Jynpo, fier de s’être souvenu de ce que ses amis lui avaient montré en matière de magie, espéra avoir fait bonne impression sur son conseiller Shugenja. « C’est une très bonne idée, s’enthousiasma le jeune chef du Clan du Dragon. Va et tiens moi au courant de l’avancée de tes recherches. » Liang s’inclina et partit. Chiba reprit la parole : « Je rappelle à Monseigneur de ne pas ignorer l’éventuelle menace que représentent les soldats qui accompagnent l’ambassadeur. En effet, il s’agit de gardes du corps Daidoji qui sont réputés pour être souvent mêlés à des pratiques douteuses, notamment l’espionnage.
– Je garderai ceci à l’esprit, répondit Jynpo. A présent, assure-toi que les hommes se tiennent prêts à saluer l’ambassadeur et à honorer notre Clan. Renforce également la sécurité du palais, afin qu’il n’arrive rien de fâcheux à notre hôte. » Le conseiller militaire s’inclina et s’en fut obéir aux ordres. Kitsuki Hideaki arriva au même moment. « Tu ne trouves pas que la décoration de cette salle est magnifique ? lui demanda Jynpo.
– Certes mon Seigneur, répondit Hideaki. Il va être difficile de préparer les appartements de manière à ce que l’ambassadeur Doji pense que cela fait longtemps que nous l’attendons.
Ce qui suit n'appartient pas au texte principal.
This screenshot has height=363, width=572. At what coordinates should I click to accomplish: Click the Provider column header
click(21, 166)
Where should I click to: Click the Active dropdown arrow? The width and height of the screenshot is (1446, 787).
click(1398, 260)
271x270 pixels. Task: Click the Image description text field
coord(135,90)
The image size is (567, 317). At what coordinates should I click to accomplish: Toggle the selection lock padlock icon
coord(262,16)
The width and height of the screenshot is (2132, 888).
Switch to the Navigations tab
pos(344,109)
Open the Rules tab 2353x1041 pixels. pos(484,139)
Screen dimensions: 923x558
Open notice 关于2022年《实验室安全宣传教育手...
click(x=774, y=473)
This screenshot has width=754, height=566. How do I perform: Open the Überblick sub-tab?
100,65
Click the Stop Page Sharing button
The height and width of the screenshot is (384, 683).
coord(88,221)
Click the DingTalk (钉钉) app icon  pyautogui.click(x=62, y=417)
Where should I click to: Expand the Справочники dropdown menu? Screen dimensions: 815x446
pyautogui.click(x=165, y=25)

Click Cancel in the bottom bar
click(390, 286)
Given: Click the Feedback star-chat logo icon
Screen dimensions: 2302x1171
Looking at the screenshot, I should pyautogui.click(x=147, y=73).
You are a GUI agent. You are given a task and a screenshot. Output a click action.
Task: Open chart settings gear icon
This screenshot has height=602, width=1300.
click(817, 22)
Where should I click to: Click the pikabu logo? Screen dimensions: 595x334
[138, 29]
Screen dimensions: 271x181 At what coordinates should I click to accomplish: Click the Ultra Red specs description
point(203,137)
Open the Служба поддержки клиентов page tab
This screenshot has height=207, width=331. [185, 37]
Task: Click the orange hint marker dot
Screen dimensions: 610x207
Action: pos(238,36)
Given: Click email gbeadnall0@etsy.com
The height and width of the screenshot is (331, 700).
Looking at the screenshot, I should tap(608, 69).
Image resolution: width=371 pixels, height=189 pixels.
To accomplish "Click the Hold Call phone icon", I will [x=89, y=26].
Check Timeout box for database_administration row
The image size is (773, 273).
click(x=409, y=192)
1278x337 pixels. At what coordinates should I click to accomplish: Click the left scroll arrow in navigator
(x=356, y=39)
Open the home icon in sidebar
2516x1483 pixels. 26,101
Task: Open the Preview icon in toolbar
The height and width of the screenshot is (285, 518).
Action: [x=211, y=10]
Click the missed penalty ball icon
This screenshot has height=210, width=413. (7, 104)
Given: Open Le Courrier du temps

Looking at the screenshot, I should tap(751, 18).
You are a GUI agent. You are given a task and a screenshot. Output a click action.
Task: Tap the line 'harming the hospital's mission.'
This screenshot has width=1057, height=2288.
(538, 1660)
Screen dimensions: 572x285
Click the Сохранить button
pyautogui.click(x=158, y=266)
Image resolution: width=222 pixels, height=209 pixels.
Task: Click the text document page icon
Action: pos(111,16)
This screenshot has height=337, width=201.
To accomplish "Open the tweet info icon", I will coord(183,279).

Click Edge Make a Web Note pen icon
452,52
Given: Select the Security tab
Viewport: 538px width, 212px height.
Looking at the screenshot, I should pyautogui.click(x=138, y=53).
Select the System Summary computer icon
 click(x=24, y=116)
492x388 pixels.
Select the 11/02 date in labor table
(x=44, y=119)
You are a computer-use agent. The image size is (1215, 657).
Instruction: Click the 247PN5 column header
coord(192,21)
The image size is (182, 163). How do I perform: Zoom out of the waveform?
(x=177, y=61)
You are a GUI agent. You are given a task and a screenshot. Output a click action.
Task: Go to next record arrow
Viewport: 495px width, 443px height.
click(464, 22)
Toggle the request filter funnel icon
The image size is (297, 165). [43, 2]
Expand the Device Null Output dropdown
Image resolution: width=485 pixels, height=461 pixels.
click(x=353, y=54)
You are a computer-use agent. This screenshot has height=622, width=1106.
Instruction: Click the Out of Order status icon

Il en est de même pour tous les autres problèmes d’intendance liés à la venue de l’ambassade. Cependant tous vos serviteurs s’emploient à faire au mieux. Il ne vous reste plus qu’à préparer les paroles et la manière dont vous accueillerez personnellement l’ambassadeur.
– Très bien. » approuva Jynpo. Puis, n’ayant toujours pas résolu son dilemme quant à la place qu’il devait occuper dans sa propre salle du Conseil, il déclara : « Pour ceci je te propose d’aller dans mon cabinet de travail pour que nous réfléchissions à tout cela. »

Le lendemain, en fin de matinée, Jynpo coiffait soigneusement ses longs cheveux noirs en une queue de cheval haute, comme avaient coutume de le faire les guerriers de Yamato, avant de passer une armure de cérémonie qu’on avait préparé à son intention. Il s’agissait de celle qui avait appartenu à son père et il se souvenait encore de lui portant cette armure lors d’échanges diplomatiques. Cependant, bien qu’elle fusse parfaitement adaptée à la taille de son père, elle lui était encore un peu grande. Après tout, il n’avait pas encore tout à fait terminé sa croissance, ainsi que ses amis de Sylvanie se plaisaient à le lui rappeler sans arrêt. Alors qu’il s’échinait à ajuster l’armure, un serviteur arriva et lui tendit un message en s’inclinant. Jynpo prit le message et le lu. « J’espère que tout est prêt, soupira-t-il. L’ambassadeur et sa suite viennent de passer les portes de la cité. » Il termina rapidement d’ajuster son armure d’apparat, puis se rendit dans sa salle du trône pour y attendre l’ambassadeur, bientôt rejoint par l’ensemble de ses conseillers.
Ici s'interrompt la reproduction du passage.